Cassandra - which lies at the core of the new DataStax Enterprise project - is based on three and only three very simple methods:
insert,get, anddelete. That’s it; you’ve just learned the entire Cassandra API. Obviously the system omits the “select” construct that typifies SQL; it’s not about finding subsets that match given criteria. But in many Web services, that job isn’t even necessary anyway; the most common function is to retrieve one value from a list, or one node, using only one key as criteria.While at Facebook, engineers Avinash Lakshman and Prashant Malik had a brilliant revelation: As long as exascale databases didn’t need to be ordinated in rows and tables, perhaps their storage should not be considered on a two-dimensional scale - maybe it’s that two-dimensionality that’s slowing down the process. What if instead the database construct were like a bendy-straw whose head was stretched around and attached to its tail? Each node attached to this base would be like a key attached to a keychain. Who cares where the key is located; a random number generator could make that decision. Such randomization could take care of the whole load-balancing problem; as long as the algorithm is sound, keys are likely to be placed is a fairly well-distributed fashion.
So scaling up is no longer about building a tower on top of an existing foundation. Instead, you simply expand the bendy-straw, making the circle bigger but maintaining the even distribution. The data model can then align these nodes onto any number of simultaneous columns, making the structure essentially multi-dimensional as long as you consider a “dimension” a common attribute. And replication can take place at the per-node level, rather than making sure the entire database gets copied multiple places. This way, the software can be responsible for resolving node failures and doesn’t have to spend its time compensating for hardware failures which, as storage arrays get larger, will be an everyday occurrence. (A complete rundown of Lakshman’s and Malik’s Cassandra construct appears in this PDF.) …
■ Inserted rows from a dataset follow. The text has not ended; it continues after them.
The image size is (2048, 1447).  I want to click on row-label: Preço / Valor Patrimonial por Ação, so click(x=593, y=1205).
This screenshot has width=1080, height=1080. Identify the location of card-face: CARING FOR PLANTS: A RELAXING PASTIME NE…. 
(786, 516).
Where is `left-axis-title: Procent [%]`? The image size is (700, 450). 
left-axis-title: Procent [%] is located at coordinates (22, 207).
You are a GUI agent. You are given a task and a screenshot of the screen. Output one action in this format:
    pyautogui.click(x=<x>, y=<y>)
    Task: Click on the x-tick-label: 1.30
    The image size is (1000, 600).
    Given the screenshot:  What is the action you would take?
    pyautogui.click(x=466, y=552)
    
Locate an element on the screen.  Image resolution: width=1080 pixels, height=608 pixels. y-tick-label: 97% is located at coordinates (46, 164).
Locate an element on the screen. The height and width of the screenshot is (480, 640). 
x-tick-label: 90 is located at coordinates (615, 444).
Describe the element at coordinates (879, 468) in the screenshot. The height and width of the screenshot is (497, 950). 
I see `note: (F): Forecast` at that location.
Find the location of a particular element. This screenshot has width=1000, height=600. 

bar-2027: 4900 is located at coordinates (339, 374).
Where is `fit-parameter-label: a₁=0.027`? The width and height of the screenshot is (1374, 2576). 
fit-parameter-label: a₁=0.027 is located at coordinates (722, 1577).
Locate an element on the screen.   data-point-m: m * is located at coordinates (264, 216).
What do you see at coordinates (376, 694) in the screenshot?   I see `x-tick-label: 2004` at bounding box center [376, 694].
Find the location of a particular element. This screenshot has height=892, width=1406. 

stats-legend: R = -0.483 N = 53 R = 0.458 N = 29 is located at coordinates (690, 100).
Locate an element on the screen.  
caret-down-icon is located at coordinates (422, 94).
In April 2010, with Rackspace’s blessing, two of that company’s engineers, Jonathan Ellis and Matt Pfeil, left to form Riptano, with the initial charter of providing commercial support to Cassandra adopters under the Apache license. Last January, in a makeover move to look more like a database vendor than a social network, Riptano became DataStax. Now, it’s this new company’s mission to put a SQL-free exascale database manager on the map, at the same time competitors such as Oracle are boosting their marketing to cement their customer bases.
“Cassandra is a highly scalable and high-performance distributed database management system that can serve as both a real-time database (the ‘system of record’) for online/transactional applications, and as a read-intensive datastore for business intelligence systems,” reads a DataStax white paper (PDF available here). “Cassandra is built with the assumption that failures can and will occur in a database infrastructure. Therefore, data redundancy to protect against hardware failure and other data loss scenarios is built into and managed transparently by Cassandra. Furthermore, this capability can be configured to be quite sophisticated so that data in a single cluster can be distributed across multiple, geographically dispersed data centers, between different physical racks in a data center, and between public cloud providers and on-premise managed data centers.”
The system is managed using a browser-based tool called OpsCenter, where admins may obtain the status of the system’s ring-shaped clusters, as well as perform Hadoop analytic jobs. With a number of major Cassandra deployments having already taken place, including with well-known names such as WebEx, DataStax’s buildout strategy looks sound and well-supported. The company is also making a Community Edition of the database available to developers and database architects free of charge.